§ **What is needed**
Your task is to transcribe each record exactly and to omit every image.

§ **Records for the task**
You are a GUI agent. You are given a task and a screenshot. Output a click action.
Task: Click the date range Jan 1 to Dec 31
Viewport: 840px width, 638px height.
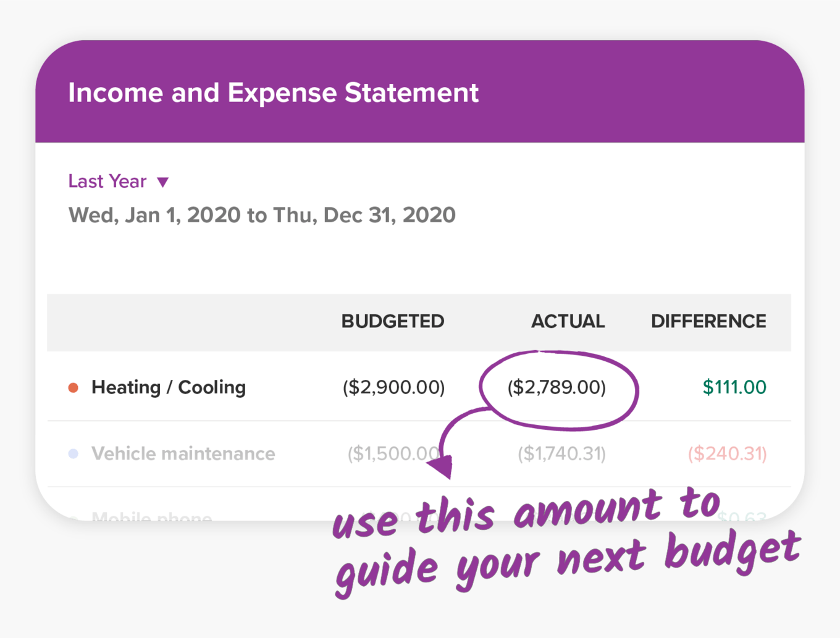tap(262, 215)
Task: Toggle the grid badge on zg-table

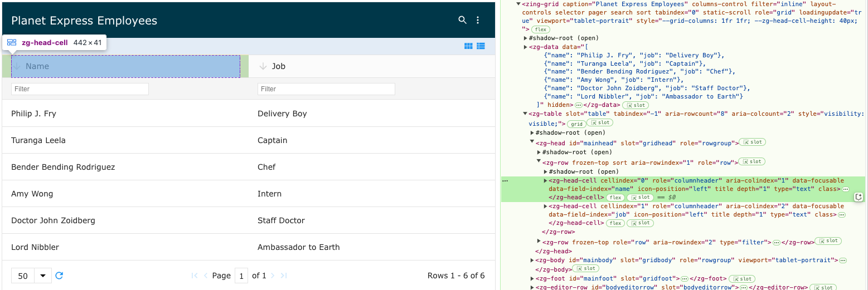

§ **Answer below**
You are a GUI agent. You are given a task and a screenshot. Output a click action.
Task: Click the date range Jan 1 to Dec 31
Viewport: 840px width, 638px height.
tap(262, 215)
Task: Toggle the grid badge on zg-table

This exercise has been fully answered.